__Work item__
In the data below, find every line with the string "each" and pull it out.

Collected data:
'''

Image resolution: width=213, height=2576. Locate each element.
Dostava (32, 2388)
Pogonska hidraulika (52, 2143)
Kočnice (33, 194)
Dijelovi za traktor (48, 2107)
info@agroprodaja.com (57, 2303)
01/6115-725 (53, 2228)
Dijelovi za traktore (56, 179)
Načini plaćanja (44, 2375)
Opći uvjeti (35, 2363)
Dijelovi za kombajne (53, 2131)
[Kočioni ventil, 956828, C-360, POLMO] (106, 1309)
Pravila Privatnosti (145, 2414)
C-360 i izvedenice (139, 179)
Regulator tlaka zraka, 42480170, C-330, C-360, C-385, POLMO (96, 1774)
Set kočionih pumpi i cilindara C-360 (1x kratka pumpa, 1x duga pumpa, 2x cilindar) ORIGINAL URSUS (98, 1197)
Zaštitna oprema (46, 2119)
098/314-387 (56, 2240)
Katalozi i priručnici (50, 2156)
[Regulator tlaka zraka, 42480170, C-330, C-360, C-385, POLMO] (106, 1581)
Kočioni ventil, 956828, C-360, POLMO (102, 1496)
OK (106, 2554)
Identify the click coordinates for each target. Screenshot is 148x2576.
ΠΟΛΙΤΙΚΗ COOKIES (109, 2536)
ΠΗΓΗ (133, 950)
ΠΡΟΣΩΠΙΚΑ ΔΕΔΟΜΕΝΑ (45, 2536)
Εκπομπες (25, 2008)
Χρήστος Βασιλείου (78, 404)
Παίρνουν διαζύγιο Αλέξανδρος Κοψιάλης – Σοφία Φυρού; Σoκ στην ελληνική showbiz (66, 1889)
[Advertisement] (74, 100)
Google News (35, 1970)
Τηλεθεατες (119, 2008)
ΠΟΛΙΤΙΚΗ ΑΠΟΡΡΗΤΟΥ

'''

__Result__
Image resolution: width=213, height=2576. Locate each element.
Identify the click coordinates for each target. Screenshot is 148x2576.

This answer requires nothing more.